Some intriguing facts are that the main three women (Ume, Stematsu, and Shige) were born into the traditional Samurai Families and experienced the terrible bloody situations during the Japanese Revolution War.  Although the Confucius society allowed males to have more opportunities such as education, the Japanese new government decided to promote Women's education by sending young girls (their age ranged from 7 to 14) to America to receive the Western education.  The Japanese officials expected these girls to bring their knowledge back to Japan and teach women so that the country would become stronger. Women's education was quite a radical idea especially back then in the male dominant society.

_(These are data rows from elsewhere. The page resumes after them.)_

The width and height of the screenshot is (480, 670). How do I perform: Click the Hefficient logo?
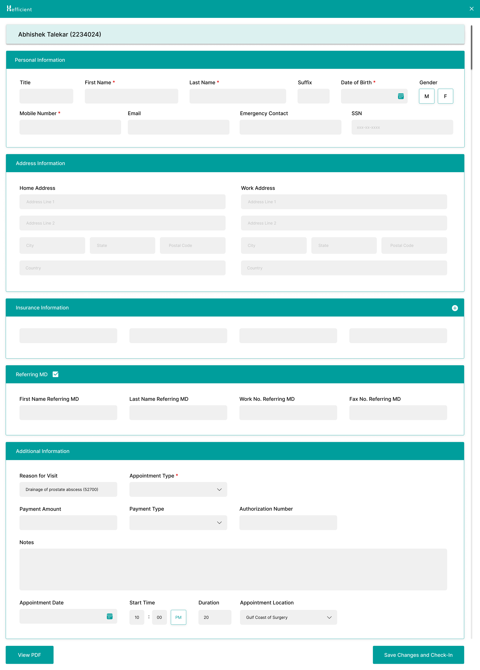19,9
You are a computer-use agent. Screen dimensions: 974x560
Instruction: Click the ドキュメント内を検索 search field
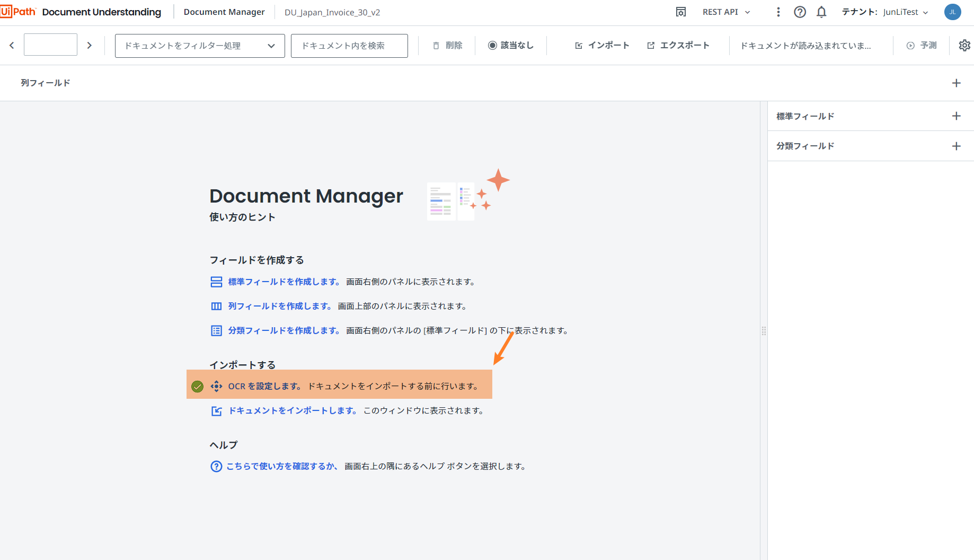tap(349, 46)
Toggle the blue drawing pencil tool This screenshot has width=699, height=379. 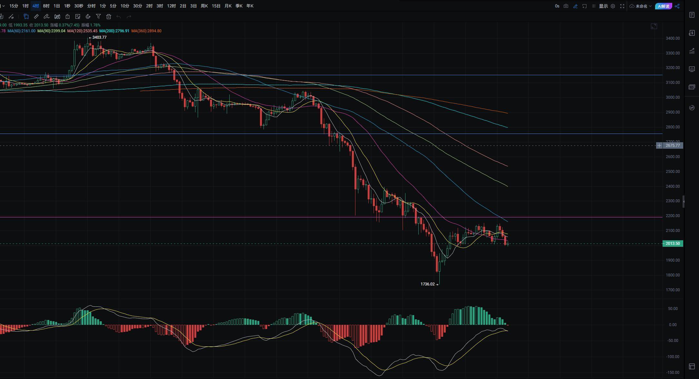[x=575, y=6]
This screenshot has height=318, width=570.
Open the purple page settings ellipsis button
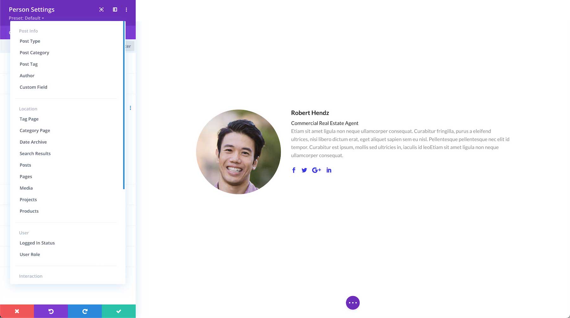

Sending seven year old girls (without parents!) to a foreign country was another crazy idea, especially when Japan opened the international commercial port just a few years prior to it.  Then, they don't come back for ten long years?  No wonder why they never felt at home in their own native land when they returned.  Despite the struggle, Ume founded her own school which provided superior Western education to all women regardless of their family rank with help from Sutematsu and Shige.

After both Sutematsu and Shige married wealthy military men shortly after their return from America, their contribution to the new Japanese society was amazing.  Shige especially, I would like to mention, was a wife, mother of children, and a professional pianist and teacher.  Of course, she could afford nannies and servants because of her husband's military rank and wealth. Being a working mother in the early 1900s sounds very impressive compared to the national norm of women's states.

Here is my question.  I remember learning of the Japanese new government sending "males" to study abroad as the Iwakura Mission.  However, my history text books and High School history teacher never mentioned that the Iwakura Mission took five young girls as a part of their mission.  I was even in the girls' only High School!  It is ironic for me to learn about these historical and courageous Japanese female leaders in the 21st century in the U.S.  How powerful it would be if young girls all over the world (not just in Japan) learned about historical female leaders and their journey.

According to some resources such as the Gates Foundation, Chelsea Clinton, and Emma Watson ,  still, women's education is lacking globally.  My summer reading, Daughters of the Samurai, gave me important opportunities to understand the history details, reflect on my own experiences, and open a door to look at the subject from multiple points of view.